CMS has received 12,000 complaints over No Surprises Act noncompliance—most were valid
The Centers for Medicare & Medicaid Services (CMS) has issued a report on compliance and consumer complaints related to the No Surprises Act. The report is current as of June 2024.
According to the data, the agency has received more than 12,077 complaints related to noncompliance with the No Surprises Act specifically. Of those, 10,300 were made against providers and air ambulance services. The rest were for surprise bills from insurance plans.
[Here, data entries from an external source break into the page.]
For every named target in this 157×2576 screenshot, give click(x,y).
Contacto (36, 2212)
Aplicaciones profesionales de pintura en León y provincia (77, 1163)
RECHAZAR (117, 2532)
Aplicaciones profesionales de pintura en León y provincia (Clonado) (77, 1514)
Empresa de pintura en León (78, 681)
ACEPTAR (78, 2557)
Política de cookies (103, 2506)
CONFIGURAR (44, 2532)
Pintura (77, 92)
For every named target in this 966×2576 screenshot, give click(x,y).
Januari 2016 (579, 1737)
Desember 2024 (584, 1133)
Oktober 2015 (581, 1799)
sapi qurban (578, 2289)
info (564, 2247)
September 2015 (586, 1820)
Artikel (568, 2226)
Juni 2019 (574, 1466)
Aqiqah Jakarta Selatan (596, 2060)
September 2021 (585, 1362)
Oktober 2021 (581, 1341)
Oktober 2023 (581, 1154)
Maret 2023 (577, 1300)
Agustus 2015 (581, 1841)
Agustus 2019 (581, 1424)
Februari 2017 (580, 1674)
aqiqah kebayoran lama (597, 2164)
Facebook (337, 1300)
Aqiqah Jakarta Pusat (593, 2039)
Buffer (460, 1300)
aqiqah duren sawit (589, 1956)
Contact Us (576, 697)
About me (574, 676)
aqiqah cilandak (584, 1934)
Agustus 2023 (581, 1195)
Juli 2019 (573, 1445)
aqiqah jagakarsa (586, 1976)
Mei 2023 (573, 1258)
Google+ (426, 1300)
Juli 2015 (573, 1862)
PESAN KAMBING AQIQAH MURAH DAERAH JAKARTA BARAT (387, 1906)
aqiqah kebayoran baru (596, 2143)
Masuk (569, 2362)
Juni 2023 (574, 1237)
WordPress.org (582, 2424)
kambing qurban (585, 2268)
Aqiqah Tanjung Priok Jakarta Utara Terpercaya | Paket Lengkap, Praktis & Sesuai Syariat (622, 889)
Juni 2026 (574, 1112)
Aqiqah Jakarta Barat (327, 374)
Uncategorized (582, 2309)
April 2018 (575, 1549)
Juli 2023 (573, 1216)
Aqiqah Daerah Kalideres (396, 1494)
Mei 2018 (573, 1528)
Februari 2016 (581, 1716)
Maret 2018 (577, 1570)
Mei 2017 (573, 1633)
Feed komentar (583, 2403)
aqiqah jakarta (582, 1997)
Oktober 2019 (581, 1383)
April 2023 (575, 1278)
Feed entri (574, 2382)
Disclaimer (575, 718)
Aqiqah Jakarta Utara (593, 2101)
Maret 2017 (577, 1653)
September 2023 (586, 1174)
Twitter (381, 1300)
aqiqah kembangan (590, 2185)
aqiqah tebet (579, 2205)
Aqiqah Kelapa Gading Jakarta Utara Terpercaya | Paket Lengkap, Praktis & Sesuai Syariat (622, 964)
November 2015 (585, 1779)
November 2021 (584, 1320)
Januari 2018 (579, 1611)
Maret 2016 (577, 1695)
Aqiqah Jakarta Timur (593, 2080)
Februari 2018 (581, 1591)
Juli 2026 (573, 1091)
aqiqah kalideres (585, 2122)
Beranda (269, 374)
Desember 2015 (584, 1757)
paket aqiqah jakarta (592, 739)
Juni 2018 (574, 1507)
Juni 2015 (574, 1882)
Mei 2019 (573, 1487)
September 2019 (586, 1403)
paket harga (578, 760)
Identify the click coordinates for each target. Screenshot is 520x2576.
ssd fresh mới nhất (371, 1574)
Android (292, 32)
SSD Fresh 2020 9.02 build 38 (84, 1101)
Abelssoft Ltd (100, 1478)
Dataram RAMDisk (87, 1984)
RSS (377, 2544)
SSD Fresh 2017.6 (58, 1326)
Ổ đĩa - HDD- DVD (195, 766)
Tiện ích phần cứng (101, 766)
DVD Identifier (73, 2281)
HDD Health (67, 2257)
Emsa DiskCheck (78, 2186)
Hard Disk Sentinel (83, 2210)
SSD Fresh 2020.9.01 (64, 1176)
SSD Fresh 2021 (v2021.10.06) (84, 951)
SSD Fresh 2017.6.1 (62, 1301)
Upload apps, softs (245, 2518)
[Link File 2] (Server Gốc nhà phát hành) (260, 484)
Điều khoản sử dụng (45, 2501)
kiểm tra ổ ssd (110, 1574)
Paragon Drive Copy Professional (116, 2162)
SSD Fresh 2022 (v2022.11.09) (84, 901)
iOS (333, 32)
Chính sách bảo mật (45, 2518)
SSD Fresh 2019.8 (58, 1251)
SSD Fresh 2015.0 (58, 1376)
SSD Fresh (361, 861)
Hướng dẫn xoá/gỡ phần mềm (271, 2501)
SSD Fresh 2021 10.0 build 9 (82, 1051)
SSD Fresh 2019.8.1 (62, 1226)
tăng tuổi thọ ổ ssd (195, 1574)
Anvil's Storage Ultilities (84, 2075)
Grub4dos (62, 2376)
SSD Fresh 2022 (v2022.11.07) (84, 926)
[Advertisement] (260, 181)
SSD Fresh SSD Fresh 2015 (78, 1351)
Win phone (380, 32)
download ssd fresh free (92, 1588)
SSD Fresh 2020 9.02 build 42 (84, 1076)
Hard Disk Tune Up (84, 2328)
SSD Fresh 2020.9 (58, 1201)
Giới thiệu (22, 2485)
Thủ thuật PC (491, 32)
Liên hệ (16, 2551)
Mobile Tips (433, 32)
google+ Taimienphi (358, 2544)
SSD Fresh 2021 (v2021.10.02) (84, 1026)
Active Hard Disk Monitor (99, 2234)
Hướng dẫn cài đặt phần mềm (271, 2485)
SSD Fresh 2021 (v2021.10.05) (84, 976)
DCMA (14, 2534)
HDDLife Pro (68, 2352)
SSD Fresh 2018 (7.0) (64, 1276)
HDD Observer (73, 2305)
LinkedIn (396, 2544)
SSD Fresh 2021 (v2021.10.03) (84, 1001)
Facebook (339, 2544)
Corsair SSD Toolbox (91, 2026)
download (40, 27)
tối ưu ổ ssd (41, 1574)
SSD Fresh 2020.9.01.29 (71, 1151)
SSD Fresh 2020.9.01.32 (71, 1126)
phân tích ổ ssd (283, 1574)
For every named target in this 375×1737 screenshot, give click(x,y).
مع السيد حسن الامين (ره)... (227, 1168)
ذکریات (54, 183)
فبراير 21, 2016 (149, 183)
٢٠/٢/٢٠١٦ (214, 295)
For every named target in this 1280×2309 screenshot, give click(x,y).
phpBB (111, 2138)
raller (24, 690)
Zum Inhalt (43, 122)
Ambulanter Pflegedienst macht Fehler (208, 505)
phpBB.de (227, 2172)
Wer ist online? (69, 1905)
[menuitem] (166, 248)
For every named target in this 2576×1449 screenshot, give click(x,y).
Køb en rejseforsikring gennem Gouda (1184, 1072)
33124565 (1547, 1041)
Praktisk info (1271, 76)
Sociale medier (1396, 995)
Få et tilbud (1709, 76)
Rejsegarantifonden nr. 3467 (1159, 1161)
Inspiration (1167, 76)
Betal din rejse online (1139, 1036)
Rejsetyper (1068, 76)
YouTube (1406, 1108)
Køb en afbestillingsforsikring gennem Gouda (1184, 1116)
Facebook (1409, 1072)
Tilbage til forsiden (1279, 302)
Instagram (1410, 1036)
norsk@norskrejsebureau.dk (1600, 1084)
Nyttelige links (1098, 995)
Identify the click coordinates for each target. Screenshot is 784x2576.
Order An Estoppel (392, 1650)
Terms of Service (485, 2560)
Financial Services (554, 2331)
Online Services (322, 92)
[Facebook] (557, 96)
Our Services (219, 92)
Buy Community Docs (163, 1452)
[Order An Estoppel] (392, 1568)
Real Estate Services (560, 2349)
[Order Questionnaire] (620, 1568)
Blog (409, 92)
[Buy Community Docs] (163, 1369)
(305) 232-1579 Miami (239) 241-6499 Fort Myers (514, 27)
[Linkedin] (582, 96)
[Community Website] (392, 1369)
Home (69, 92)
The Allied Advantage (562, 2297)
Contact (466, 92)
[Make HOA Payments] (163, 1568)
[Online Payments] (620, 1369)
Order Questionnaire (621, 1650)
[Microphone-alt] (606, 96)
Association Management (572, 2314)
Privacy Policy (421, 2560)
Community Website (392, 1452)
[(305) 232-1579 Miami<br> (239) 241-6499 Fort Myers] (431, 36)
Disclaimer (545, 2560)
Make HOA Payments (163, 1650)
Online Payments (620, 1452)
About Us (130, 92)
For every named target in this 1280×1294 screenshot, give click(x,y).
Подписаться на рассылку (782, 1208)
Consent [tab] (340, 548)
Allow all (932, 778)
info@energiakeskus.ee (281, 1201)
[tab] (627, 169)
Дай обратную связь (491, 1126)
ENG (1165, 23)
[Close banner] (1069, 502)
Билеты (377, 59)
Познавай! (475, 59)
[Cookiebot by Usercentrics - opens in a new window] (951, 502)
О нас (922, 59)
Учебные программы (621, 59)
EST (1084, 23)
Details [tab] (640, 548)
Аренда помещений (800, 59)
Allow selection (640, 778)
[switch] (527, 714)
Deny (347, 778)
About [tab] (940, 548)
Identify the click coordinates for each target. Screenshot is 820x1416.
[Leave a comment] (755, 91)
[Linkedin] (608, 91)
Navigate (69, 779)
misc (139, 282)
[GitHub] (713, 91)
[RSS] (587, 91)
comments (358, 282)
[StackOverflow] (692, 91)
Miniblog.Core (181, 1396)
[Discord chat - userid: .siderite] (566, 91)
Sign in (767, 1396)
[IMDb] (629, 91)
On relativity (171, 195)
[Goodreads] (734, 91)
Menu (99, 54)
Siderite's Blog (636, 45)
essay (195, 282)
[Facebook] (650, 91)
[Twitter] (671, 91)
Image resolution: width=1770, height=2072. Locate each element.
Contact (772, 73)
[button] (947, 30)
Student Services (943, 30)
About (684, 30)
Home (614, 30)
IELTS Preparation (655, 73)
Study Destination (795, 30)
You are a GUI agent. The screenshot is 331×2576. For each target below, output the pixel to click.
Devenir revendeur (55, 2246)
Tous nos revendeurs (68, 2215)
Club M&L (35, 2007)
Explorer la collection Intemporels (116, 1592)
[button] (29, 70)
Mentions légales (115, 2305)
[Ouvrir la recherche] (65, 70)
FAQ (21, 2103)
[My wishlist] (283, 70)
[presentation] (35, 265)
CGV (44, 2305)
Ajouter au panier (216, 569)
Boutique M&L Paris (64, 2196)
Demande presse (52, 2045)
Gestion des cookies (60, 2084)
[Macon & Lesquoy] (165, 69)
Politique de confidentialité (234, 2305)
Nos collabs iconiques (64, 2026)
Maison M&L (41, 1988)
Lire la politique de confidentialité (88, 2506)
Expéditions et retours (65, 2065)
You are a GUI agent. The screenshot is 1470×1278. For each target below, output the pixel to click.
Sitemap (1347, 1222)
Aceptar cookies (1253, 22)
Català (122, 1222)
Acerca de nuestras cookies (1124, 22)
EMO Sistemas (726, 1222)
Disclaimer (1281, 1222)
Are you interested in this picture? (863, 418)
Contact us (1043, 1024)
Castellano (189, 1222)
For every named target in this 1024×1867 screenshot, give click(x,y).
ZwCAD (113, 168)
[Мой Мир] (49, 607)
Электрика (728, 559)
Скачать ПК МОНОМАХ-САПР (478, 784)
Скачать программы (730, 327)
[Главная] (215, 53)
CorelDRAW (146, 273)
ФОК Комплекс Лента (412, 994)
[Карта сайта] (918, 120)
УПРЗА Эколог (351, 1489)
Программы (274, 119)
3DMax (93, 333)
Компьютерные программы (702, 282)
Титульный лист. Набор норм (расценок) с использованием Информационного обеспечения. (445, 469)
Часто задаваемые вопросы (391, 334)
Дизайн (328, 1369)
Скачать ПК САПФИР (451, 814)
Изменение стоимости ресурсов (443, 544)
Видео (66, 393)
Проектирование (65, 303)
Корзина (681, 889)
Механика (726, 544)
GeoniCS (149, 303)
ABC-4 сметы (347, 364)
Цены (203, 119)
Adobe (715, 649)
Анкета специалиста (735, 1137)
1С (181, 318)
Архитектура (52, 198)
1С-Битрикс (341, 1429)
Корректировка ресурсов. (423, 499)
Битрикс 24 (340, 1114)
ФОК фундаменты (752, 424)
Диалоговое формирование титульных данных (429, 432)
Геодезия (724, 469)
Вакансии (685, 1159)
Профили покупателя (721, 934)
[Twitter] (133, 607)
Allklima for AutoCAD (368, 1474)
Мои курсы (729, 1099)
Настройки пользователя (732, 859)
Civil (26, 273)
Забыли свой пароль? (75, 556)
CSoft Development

Most complaints were linked to in-network charges patients received from providers and air ambulance services that exceeded expectations. For health plans, the top complaint was correlated to insurers not paying the expected amount for qualified care.
In total, 35% of cases were closed without finding any entity to be in violation of law, and more than 3,000 complaints remain open. However, CMS added that it has been able to claw back $4.18 million in consumer relief to resolve the remaining complaints.
“Through the CMS investigation process, CMS has directed plans, issuers, providers, health care facilities, or providers of air ambulance services to take remedial and corrective actions to address instances of non-compliance, which has resulted in approximately $4,183,383 in monetary relief paid to consumers or providers,” the report reads.
The No Surprises Act went into effect Jan. 1, 2022, with the stated aim of improving healthcare price transparency. CMS began collecting complaints related to compliance at that time.